Hi! Thanks for asking this question! Here is Science Writer for SENS Research Foundation Michael Rae's answer: "There is a lot of evidence that damaged ECM doesn't support cell function properly, so transplanting healthy, young cells into an old animal's ECM is likely to be hampered by either the lack of some kind of signaling that young, intact ECM provides, or by abnormal signaling that is produced by an old, damaged ECM. So far we only know a fraction of what those signals are. The best way to deal with this problem is to directly repair the damaged ECM itself; if we do that, the rejuvenated ECM will provide the appropriate youthful signals with no further action on our part. However, you can imagine instead that either providing signaling factors that are missing in old ECM or blocking (with a drug or an antibody) signaling factors that are present in damaged ECM could help improve cell transplantation even if we haven't yet mastered the repair of old ECM. That's what Dr. Clark was getting at. Exactly what those signaling factors are or how we would either stimulate, supplement, or block them is something we can only explore as Dr. Clark's research proceeds and we understand better what kind of damage the ECM is suffering with age and then look to see what signaling effects that damaged ECM have on cells, and how. "

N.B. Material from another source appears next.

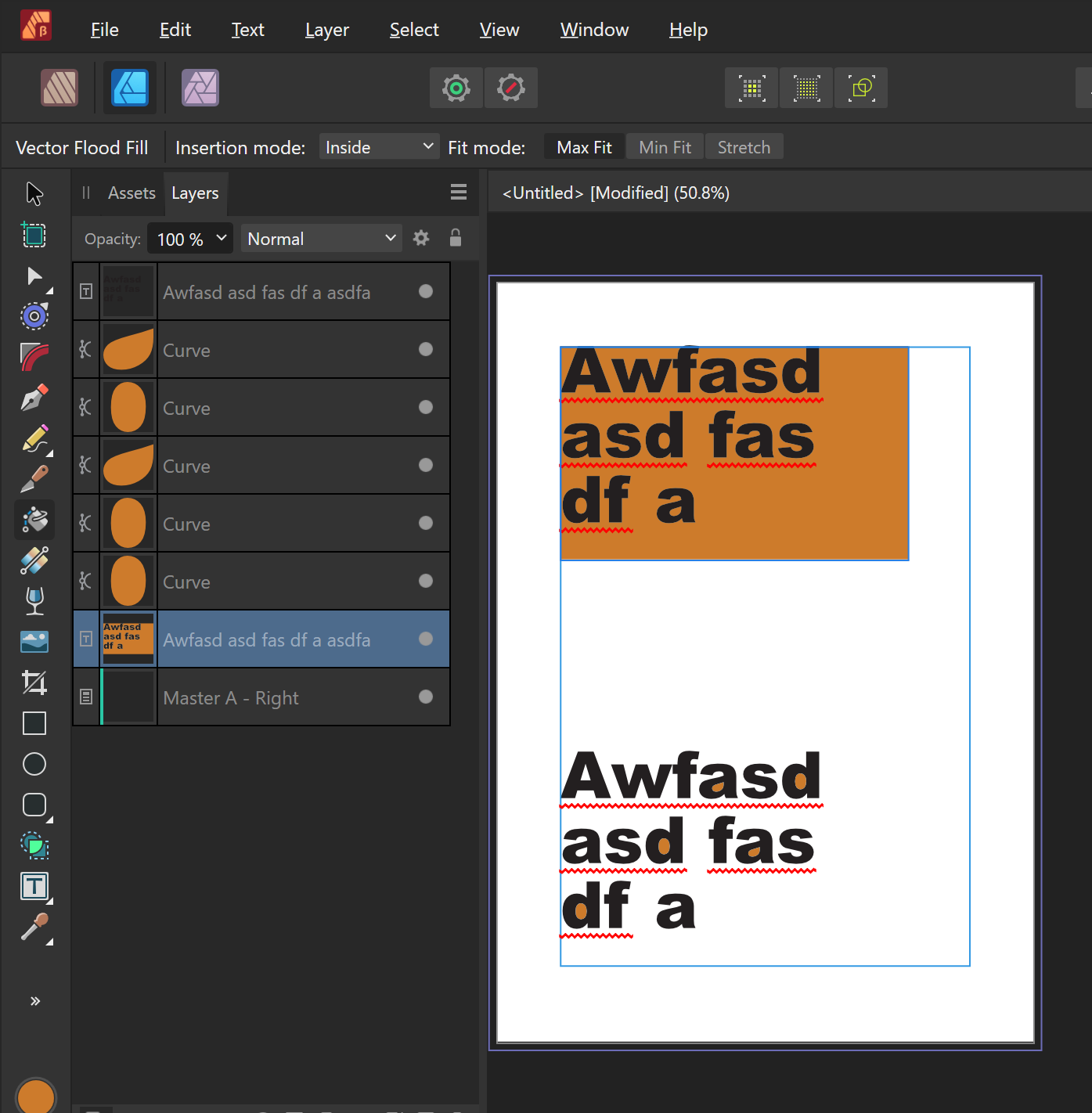Viewport: 1092px width, 1113px height.
Task: Hide the topmost Curve layer
Action: (426, 349)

@@SENSRF So as you say : "blocking (with a drug or an antibody) signaling factors that are present in damaged ECM" will be the method for persistence for an an Exogenous youthful cell therapy. Dr Jonathan Clark has a big task to inhibit the signal molecules from one set of cells whilst promote the signal molecules from another set. I am not sure how what proposal that is, that would be worth discussing with Dr Jonathan Clark.